Records for the task →
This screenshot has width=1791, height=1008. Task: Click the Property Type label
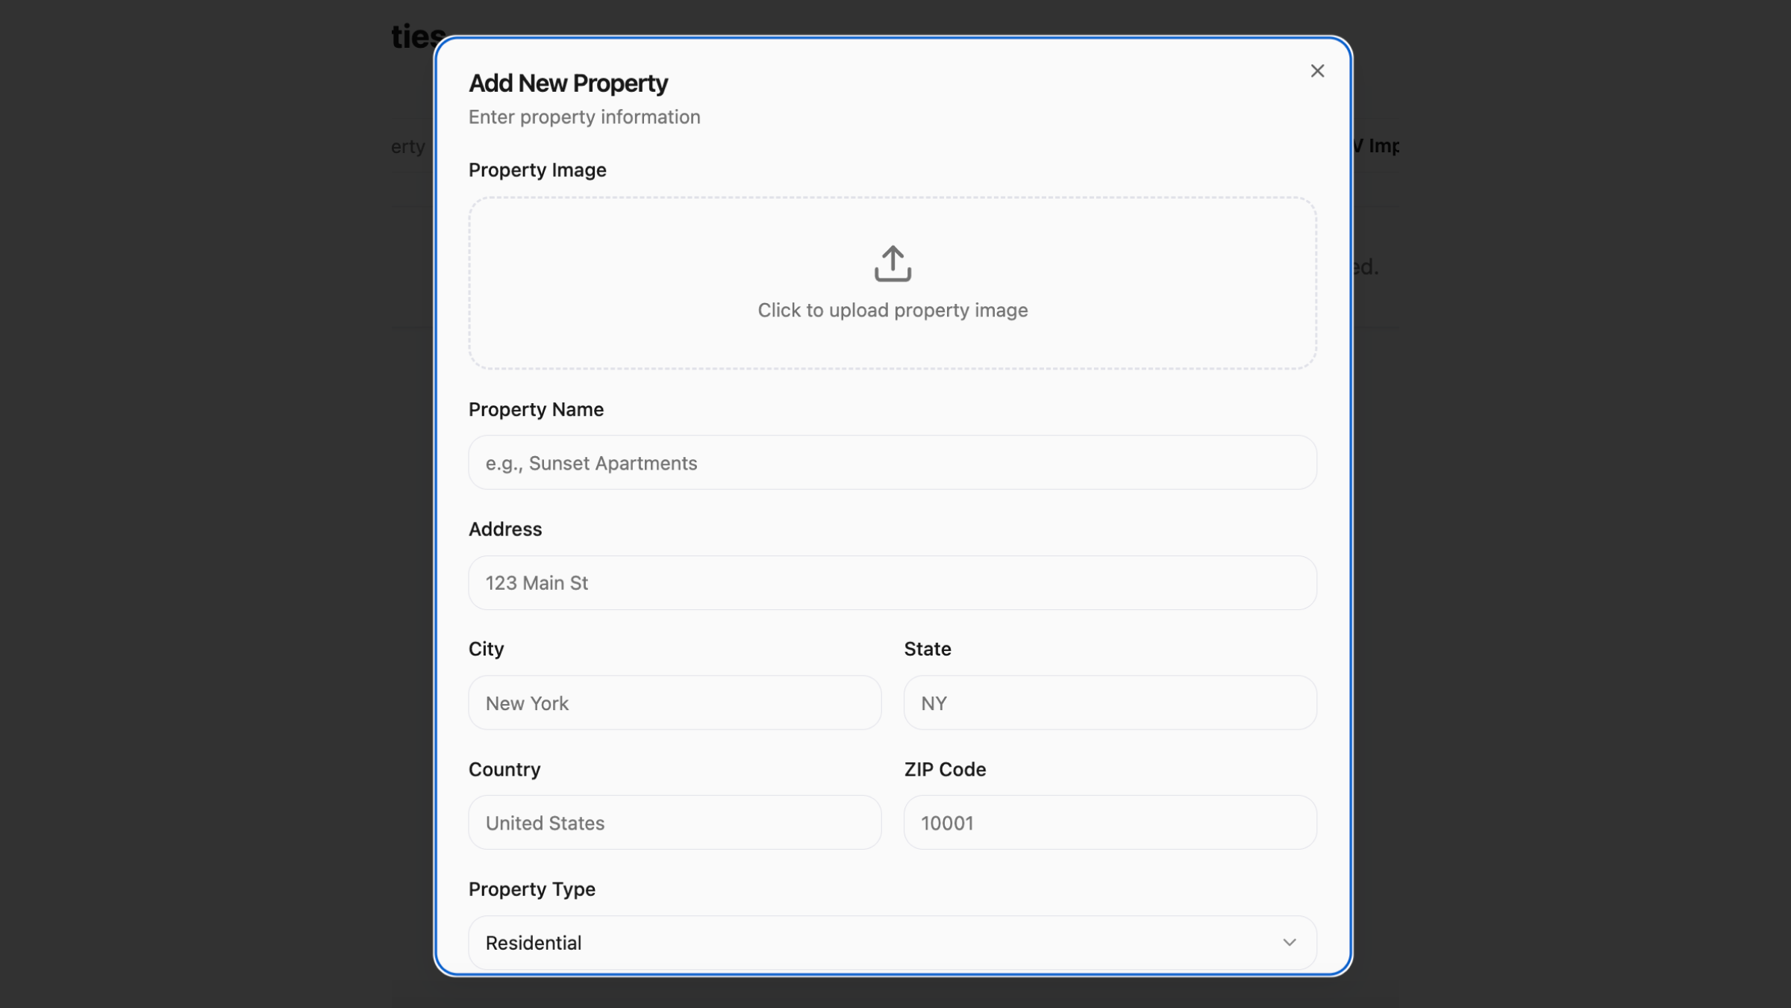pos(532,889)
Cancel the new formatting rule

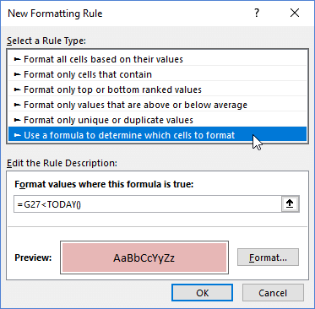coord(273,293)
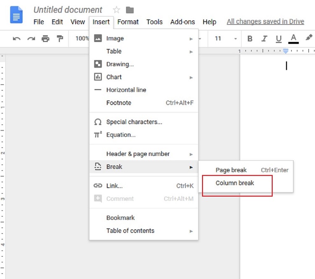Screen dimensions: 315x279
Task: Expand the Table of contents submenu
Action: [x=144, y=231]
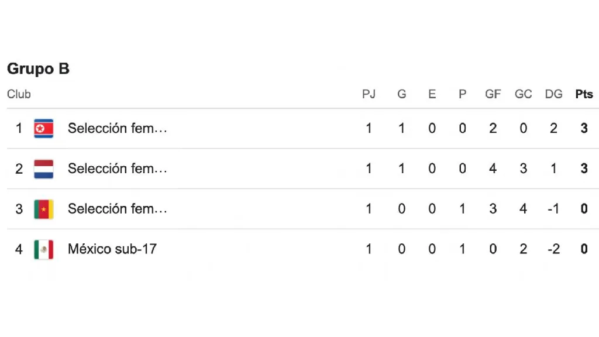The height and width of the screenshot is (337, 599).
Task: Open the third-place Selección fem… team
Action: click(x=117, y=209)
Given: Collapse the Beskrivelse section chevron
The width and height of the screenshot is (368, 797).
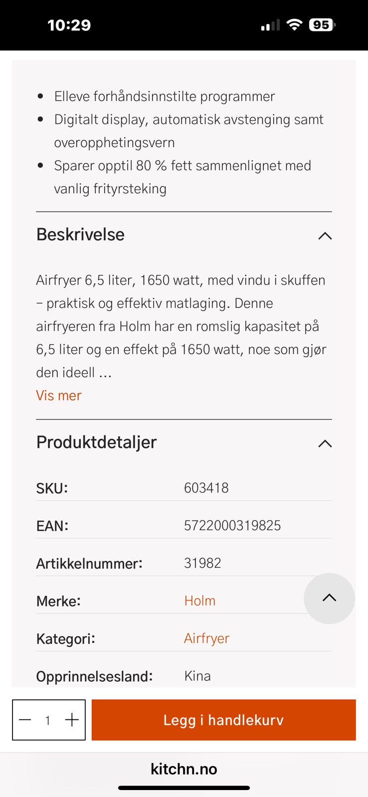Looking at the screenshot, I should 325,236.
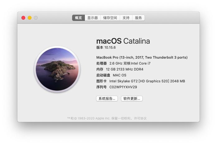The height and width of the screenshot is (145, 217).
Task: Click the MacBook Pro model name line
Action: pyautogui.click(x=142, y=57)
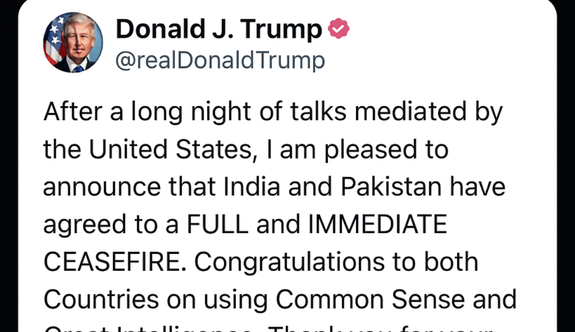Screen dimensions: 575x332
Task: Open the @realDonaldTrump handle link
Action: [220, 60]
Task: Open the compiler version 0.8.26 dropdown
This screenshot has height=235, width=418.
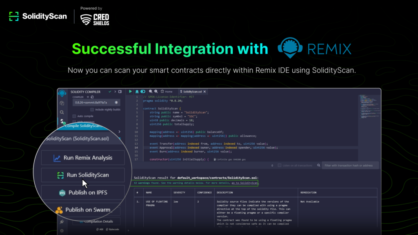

Exercise prompt →
Please transcribe exactly the line containing "The width and" and every later line through the end of the records above, omitting pictures.

Answer below →
The width and height of the screenshot is (368, 797).
Looking at the screenshot, I should 325,236.
The height and width of the screenshot is (145, 217).
Task: Click the MacBook Pro model name line
Action: pyautogui.click(x=142, y=57)
Screen dimensions: 575x332
Task: Open the @realDonaldTrump handle link
Action: [220, 60]
Task: Open the compiler version 0.8.26 dropdown
This screenshot has height=235, width=418.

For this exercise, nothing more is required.